By Ruzanna Khachatrian

A man believed to be a bodyguard of an Armenian pro-government parliamentarian was sentenced to six months in prison on Monday for beating a photojournalist who took pictures of plush villas belonging to senior government officials.

Gagik Stepanian, 43, was convicted of “hooliganism” and “obstruction of journalists’ work” following a brief trial in the central town of Hrazdan. He became the first person to have been jailed for assaulting reporters in post-Soviet Armenia. However, he is unlikely to serve the sentence in full.

The local court of first instance found Stepanian guilty of attacking Mkhitar Khachatrian of the Photolur photo agency in the nearby resort town of Tsaghkadzor on August 24. The photographer visited the picturesque area with a correspondent for the “Aravot” daily, Anna Israelian, to document damage caused to local forests by expensive housing construction. The reporters say Khachatrian was forced to surrender the photo storage card of his digital camera.

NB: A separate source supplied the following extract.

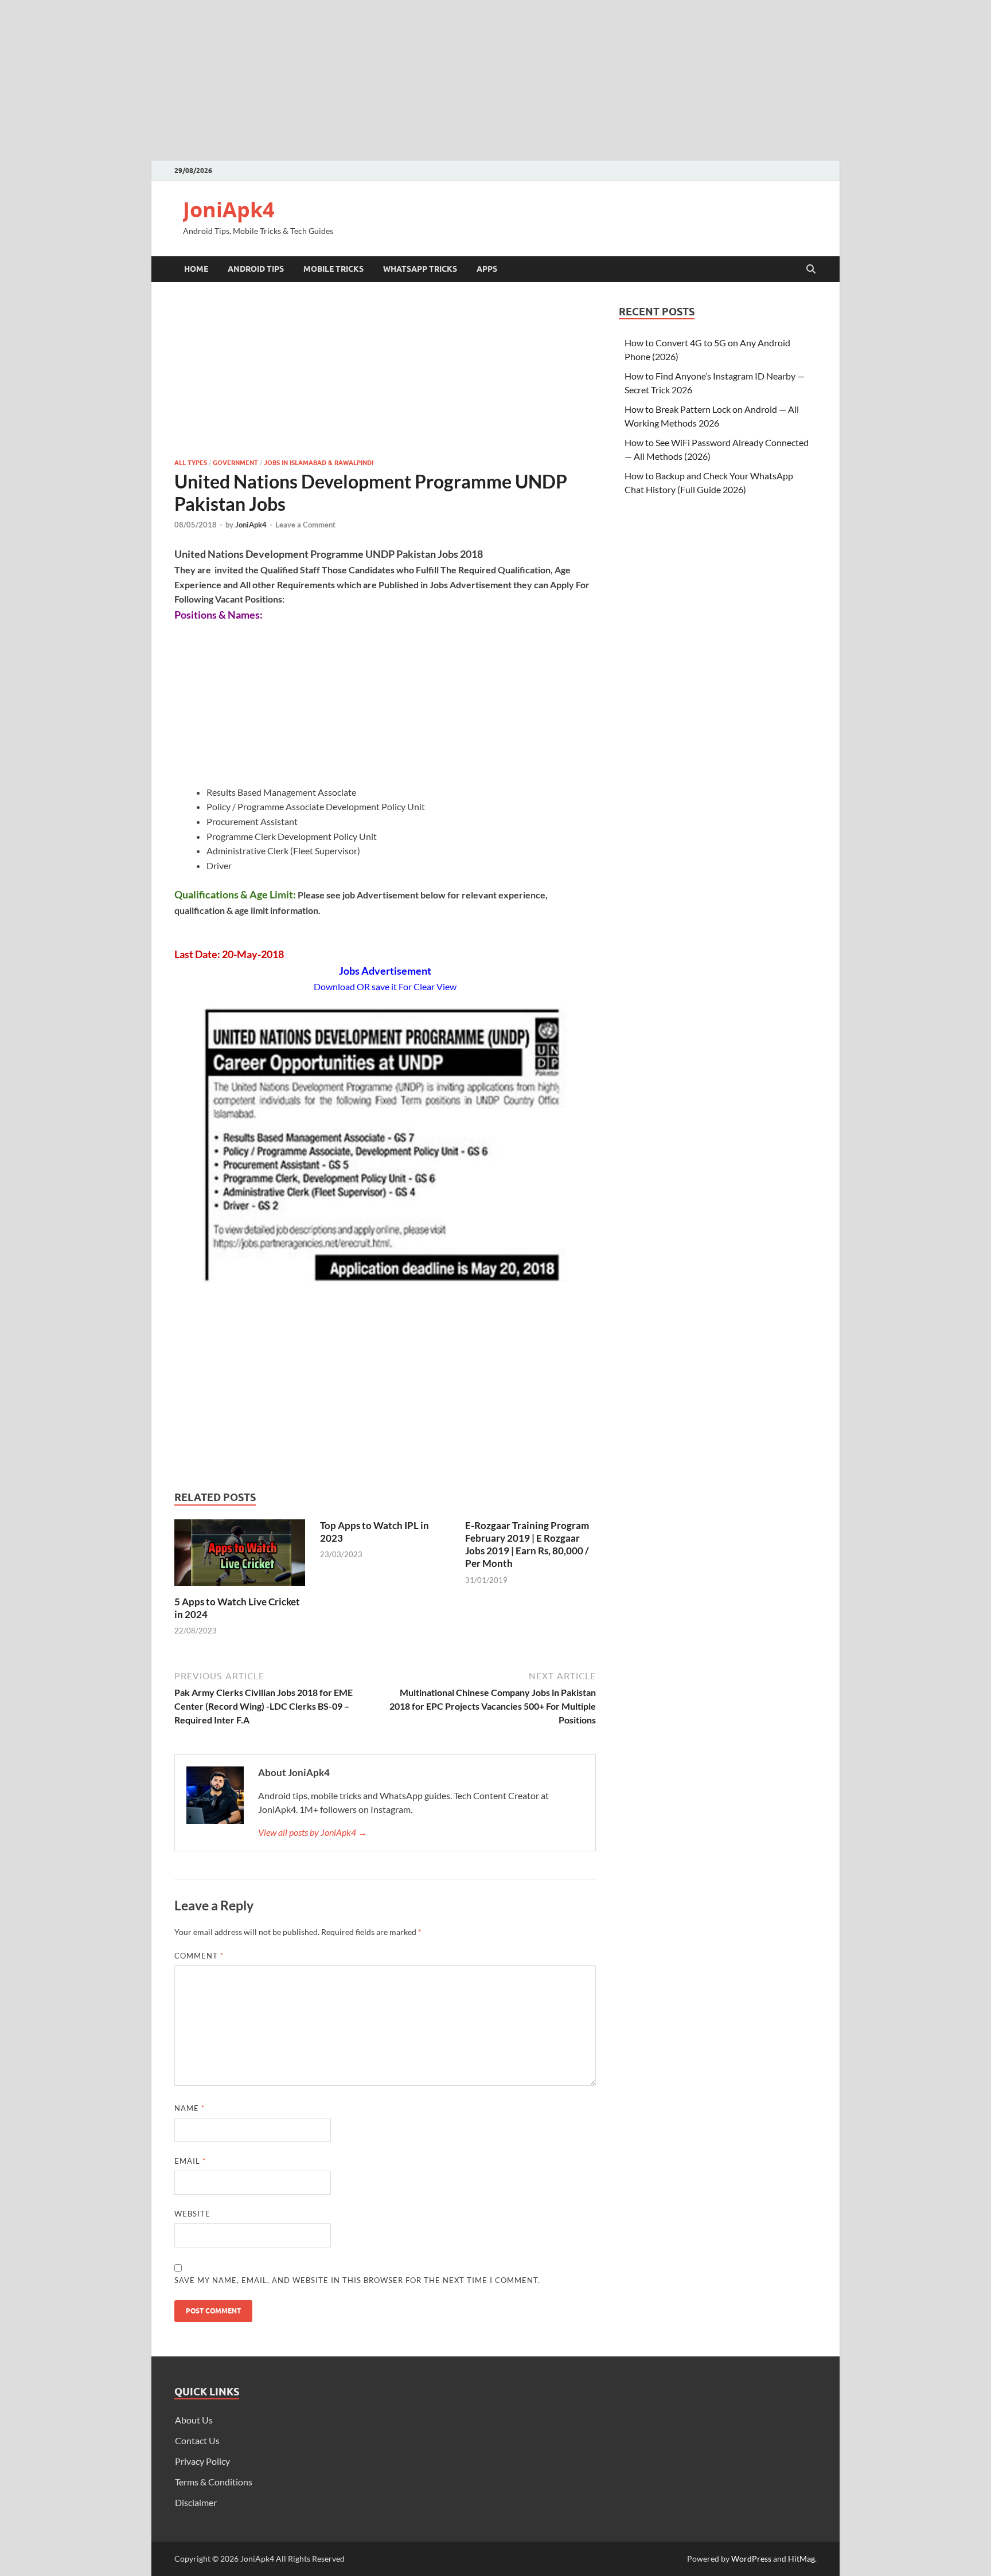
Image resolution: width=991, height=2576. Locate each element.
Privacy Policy (202, 2461)
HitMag (801, 2558)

The ruling handed down by the judge matched the punishment demanded by the trial prosecutor, Koryun Piloyan. Piloyan admitted that violence against Armenian journalists has grown more frequent this year and said a guilty verdict could reverse that trend.

Stepanian, who had already served two jail terms for illegal arms and drug possession, pleaded guilty only to some of the charges, denying that he hit and swore at Khachatrian. The married father of two claimed that he simply “jostled” the photographer and took away the digital chip after being photographed with a girlfriend in the woods. The prosecution found that claim unsubstantiated.

Locked in a courtroom cage, the defendant behaved aggressively at the final court session, swearing at and threatening reporters that took his picture in the dock. He promised to “see” them after getting out of prison.

His release will not be long in coming. Armenian law allows judges to free convicts after they serve one third of their sentences. It counts every day spent in pre-trial detention as 1.5 days’ imprisonment. Stepanian was arrested on August 26, meaning that he is already considered to have served more than a third of his term. Few observers doubt that he will be set free soon.

A legal representative of the two reporters complained at the trial that the authorities failed to prosecute a man who they believe provoked the Tsaghkadzor violence. Khachatrian and Israelian say the man, Lyudvig Hakobian, was the first to tell them to stop taking images of the villas before ordering Stepanian and several other men to attack them.

Hakobian is said to have guarded the Tsaghkadzor mansions of the deputy chief of the national Police Service, Armen Yeritsian, and the head of the State Customs Committee, Armen Avetisian. He testified at the trial as a witness, denying any involvement in the beating. Its other alleged participants were not questioned at all.